Cinq résidents d'une maison de retraite dans le sud-ouest de la France sont mortes après une probable intoxication alimentaire, un drame qui place de nouveau sous les projecteurs les établissements pour personnes âgées, au coeur d'une réflexion gouvernementale sur la dépendance.

Les personnes décédées, résidents à La Chêneraie, un établissement pour personnes âgées dépendantes (EHPAD) situé à Lherm, près de Toulouse, sont quatre femmes de 72 à 95 ans, et un homme de 93 ans, selon les autorités.  

Lundi après-midi, 19 autres personnes restaient sous surveillance médicale «dont 16 en urgence relative sans que le pronostic vital de l'une d'elles ne soit engagé», a annoncé le procureur de Toulouse, Dominique Alzeari.  

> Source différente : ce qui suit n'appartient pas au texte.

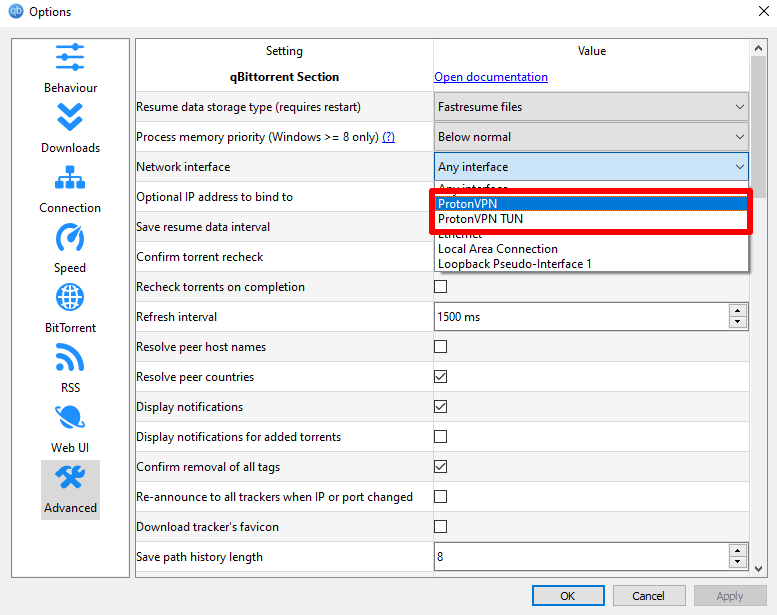
Task: Expand Process memory priority dropdown
Action: point(591,137)

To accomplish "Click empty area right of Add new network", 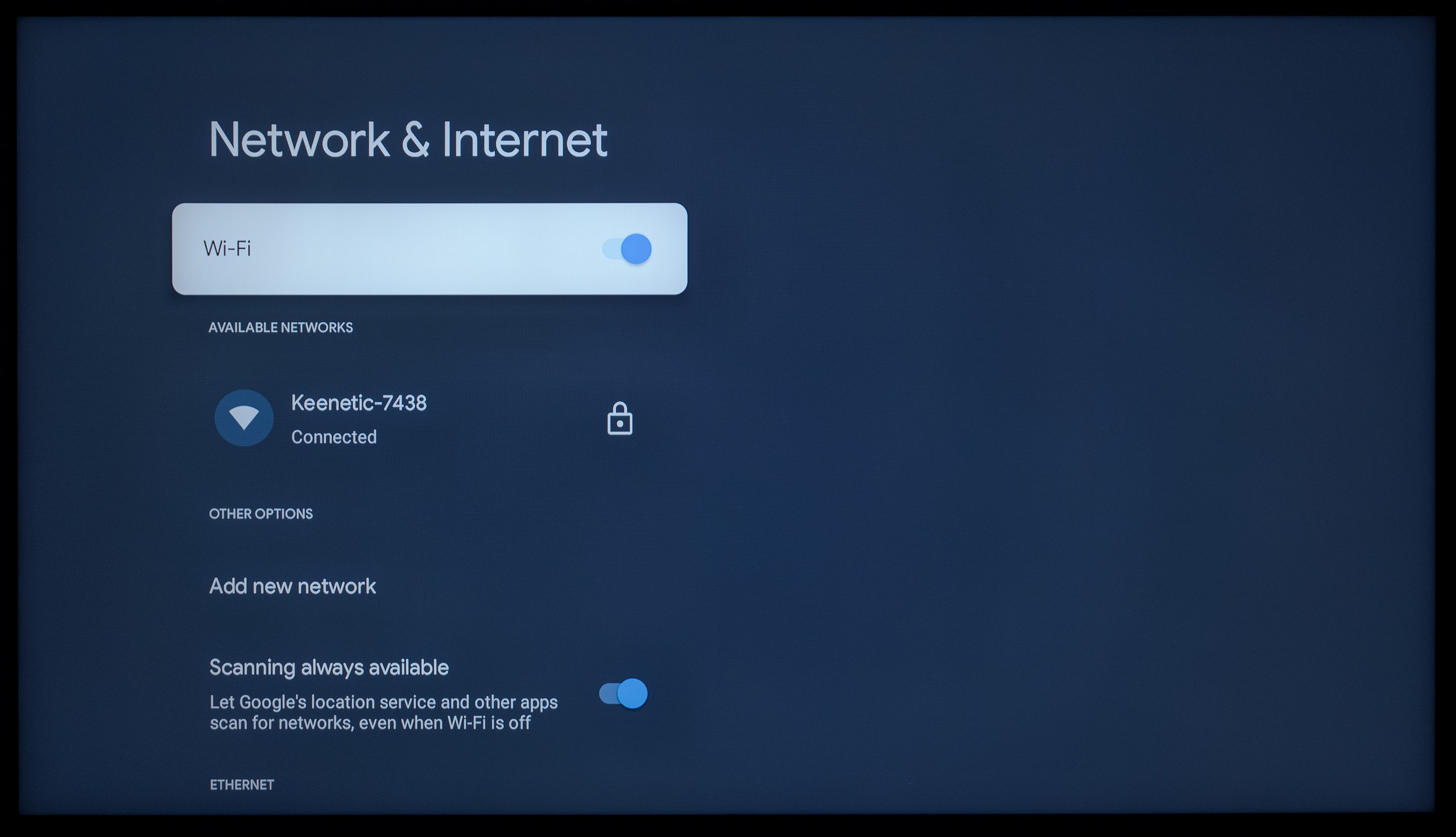I will (x=524, y=586).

Le parquet a ouvert une enquête des chefs «d'homicides involontaires et blessures involontaires».  Mais les recherches s'annoncent longues, «la gravité de cet événement» appelant «des mesures d'investigations complexes», a prévenu M. Alzeari.  

L'enquête doit notamment déterminer si les repas étaient préparés en interne ou apportés de l'extérieur.

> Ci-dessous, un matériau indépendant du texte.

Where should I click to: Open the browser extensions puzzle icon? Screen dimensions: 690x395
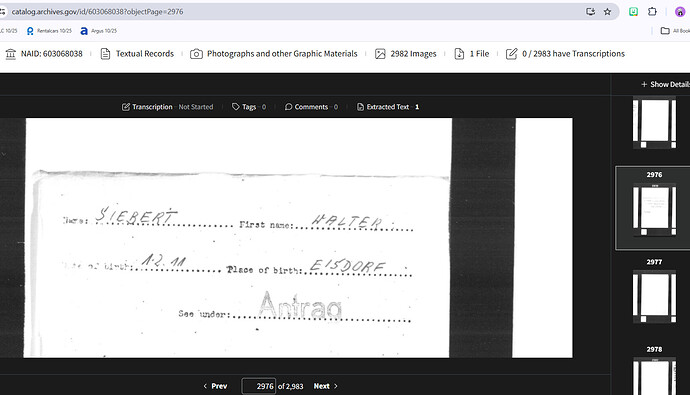(x=652, y=12)
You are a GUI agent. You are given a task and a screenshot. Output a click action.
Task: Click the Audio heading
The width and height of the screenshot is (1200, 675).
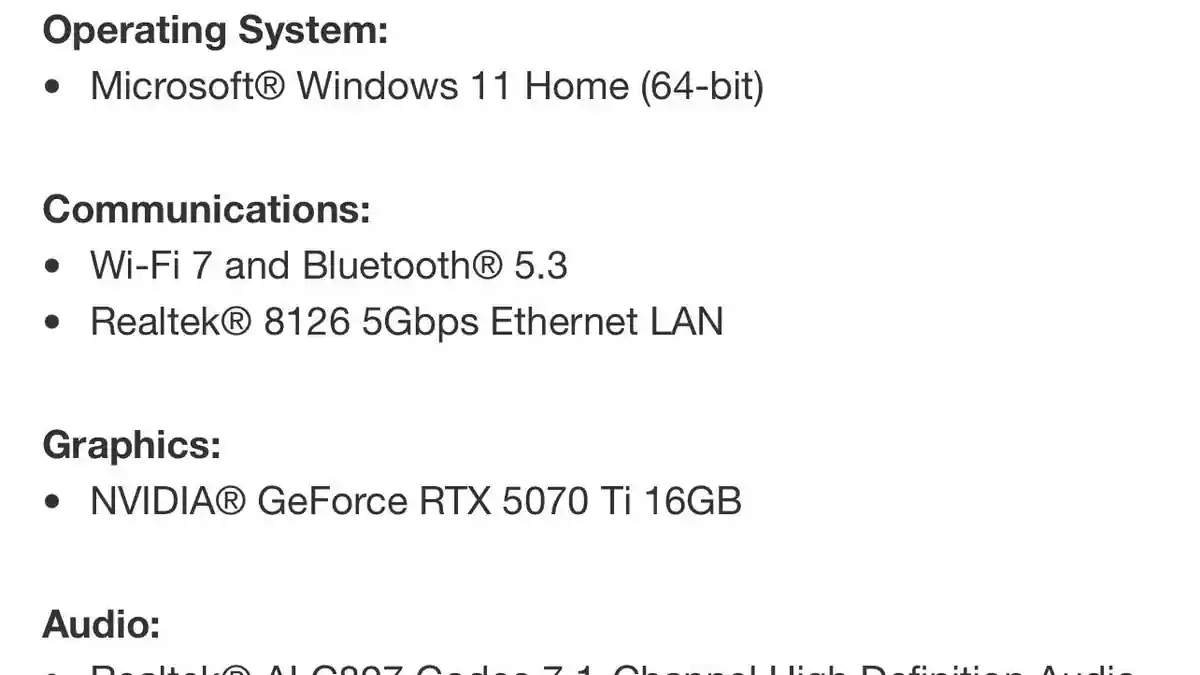101,625
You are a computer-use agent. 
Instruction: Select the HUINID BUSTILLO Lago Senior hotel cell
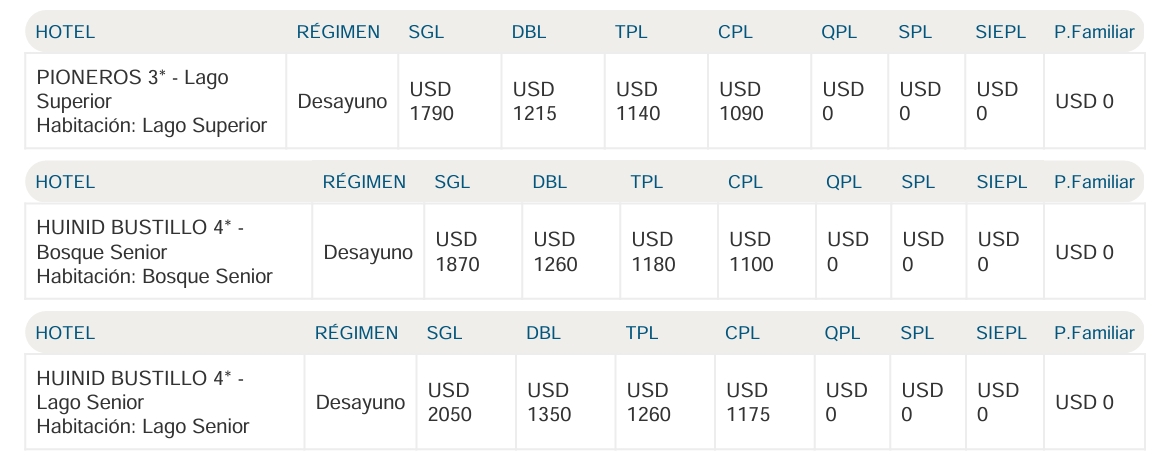pyautogui.click(x=142, y=402)
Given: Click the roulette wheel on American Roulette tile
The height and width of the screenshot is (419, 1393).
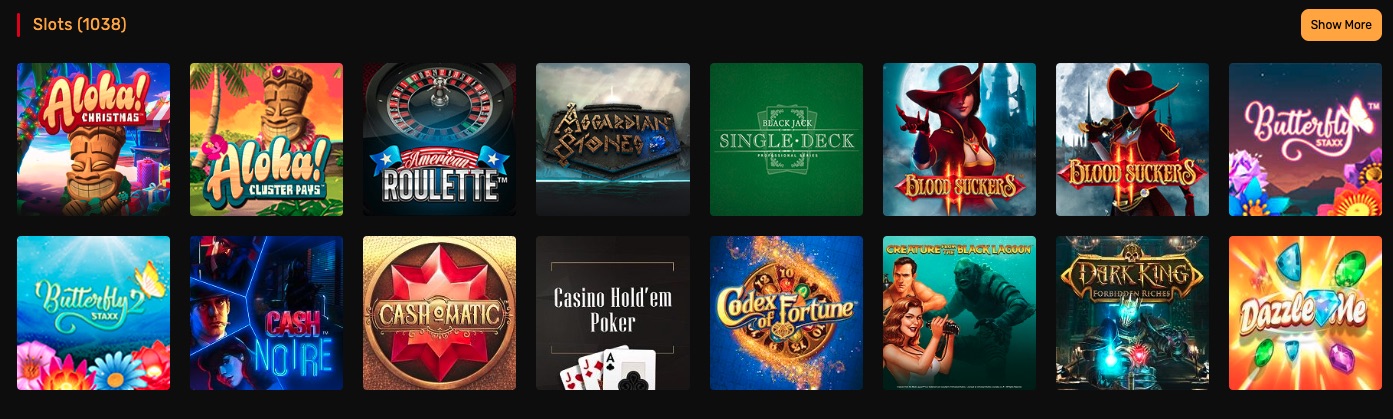Looking at the screenshot, I should [440, 107].
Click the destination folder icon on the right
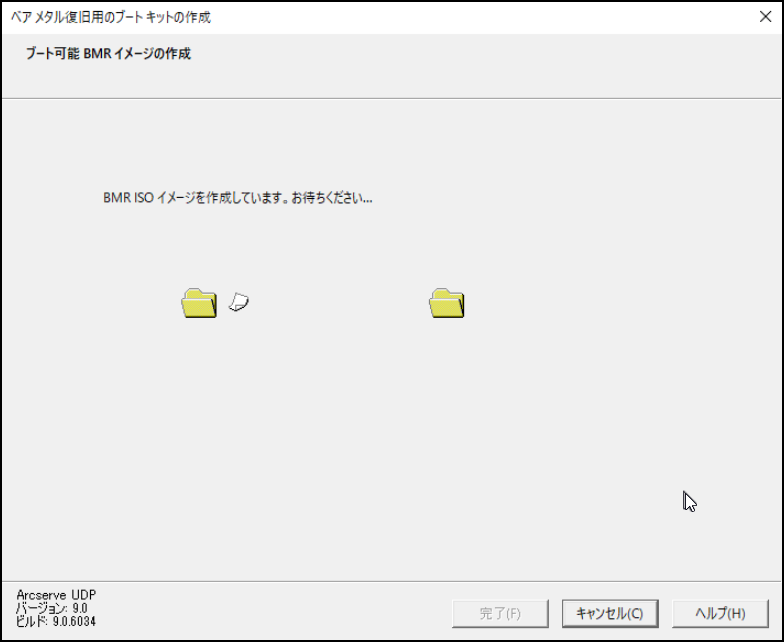The height and width of the screenshot is (642, 784). pyautogui.click(x=446, y=303)
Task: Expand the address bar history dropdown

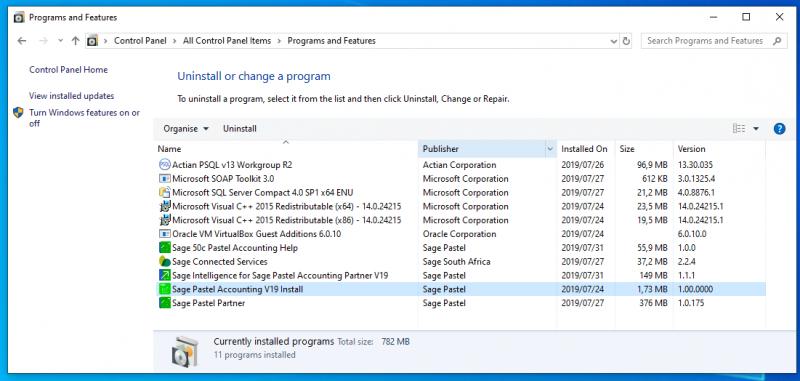Action: point(614,41)
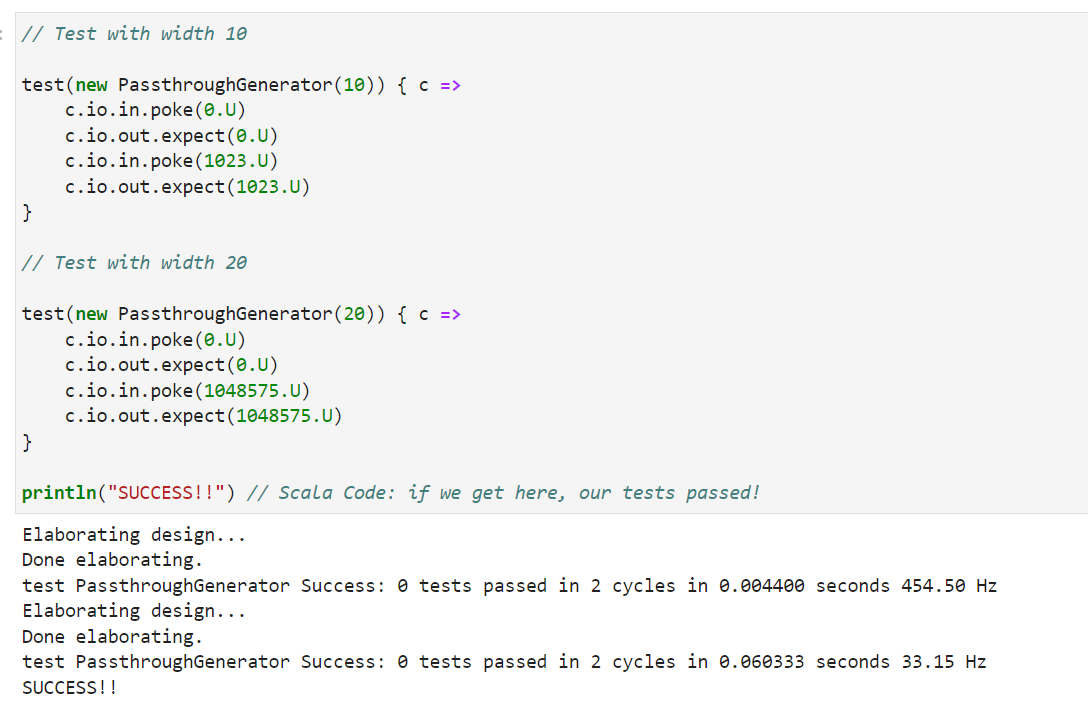Click the closing brace of the width 10 test

[x=27, y=213]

L'établissement, qui fait partie du Groupe Oméga repris par le groupe Korian le 18 février, «produit les repas sur place avec ses propres équipes de cuisine», a assuré Korian, numéro un européen des maisons de retraite.

«Inadmissible»

Mais Alain Lapeyre, fils d'une nonagénaire décédée, a affirmé à la presse que le dîner incriminé avait été livré de l'extérieur, précisant tenir l'information du médecin traitant de l'établissement.   

Le problème est survenu «apparemment sur des repas spéciaux, des repas mixés pour personnes en fin de vie», a pour sa part affirmé Chantal, fille d'un couple résident indemne.  

«Je suis très en colère, c'est inadmissible», a lancé M. Lapeyre à la presse, relevant que la famille payait «pas loin de 3000 euros par mois» pour la prise en charge de leur mère, accueillie depuis 10 ans et souffrant d'Alzheimer.  

Dans la matinée, l'émotion et l'état de choc prévalaient parmi les résidents indemnes, selon plusieurs parents. «Mon père était très choqué, il s'est écroulé quand il m'a vu, il pleurait», a raconté Marie, affirmant qu'il avait appris la nouvelle «par la télé, dans sa chambre».   

Dans le cadre de l'enquête, menée en coordination avec l'Agence régionale de santé (ARS) «des prélèvements à visée d'analyse toxicologique et biologique ont été réalisés», tandis que «l'autopsie des victimes sera pratiquée dans les prochaines heures» a précisé le procureur.  

«La restauration en EHPAD est un des systèmes de restauration les plus techniques et difficiles, mais dans lequel malheureusement le risque zéro n'existe pas», a relevé André Belloc, président de Restau'Co, un réseau interprofessionnel de restauration collective.  

Ouverte en 2006, La Chêneraie hébergeait 82 résidents, dont 17 personnes accueillies en unité protégée (souffrant de la maladie d'Alzheimer ou de maladies apparentées), selon l'ARS.

À la Bourse de Paris, le titre Korian était en forte baisse lundi.

Loi sur la dépendance

Ce drame survient alors qu'une grande réflexion sur la dépendance et l'accueil des personnes âgées est en cours en France, et le gouvernement a promis «une grande loi» sur ce sujet à l'automne prochain.

Les établissements pour personnes âgées sont régulièrement sur la sellette : manque de personnel, conditions de vie en maison, cas de maltraitance... Récemment, un aide-soignant d'une maison en région parisienne a été condamné à cinq ans de prison pour violences contre une vieille dame.

Parmi les priorités gouvernementales figurent la qualité de la prise en charge et la revalorisation des métiers du grand âge, ainsi que la création de 80 000 postes supplémentaires en EHPAD, soit plus 25%, d'ici à 2024.

Le nombre de personnes dépendantes en France devrait doubler, à 2,23 millions, en 2050.

La proportion de personnes accueillies en maisons de retraite, 21% des plus de 85 ans en France, est un des taux les plus élevés d'Europe.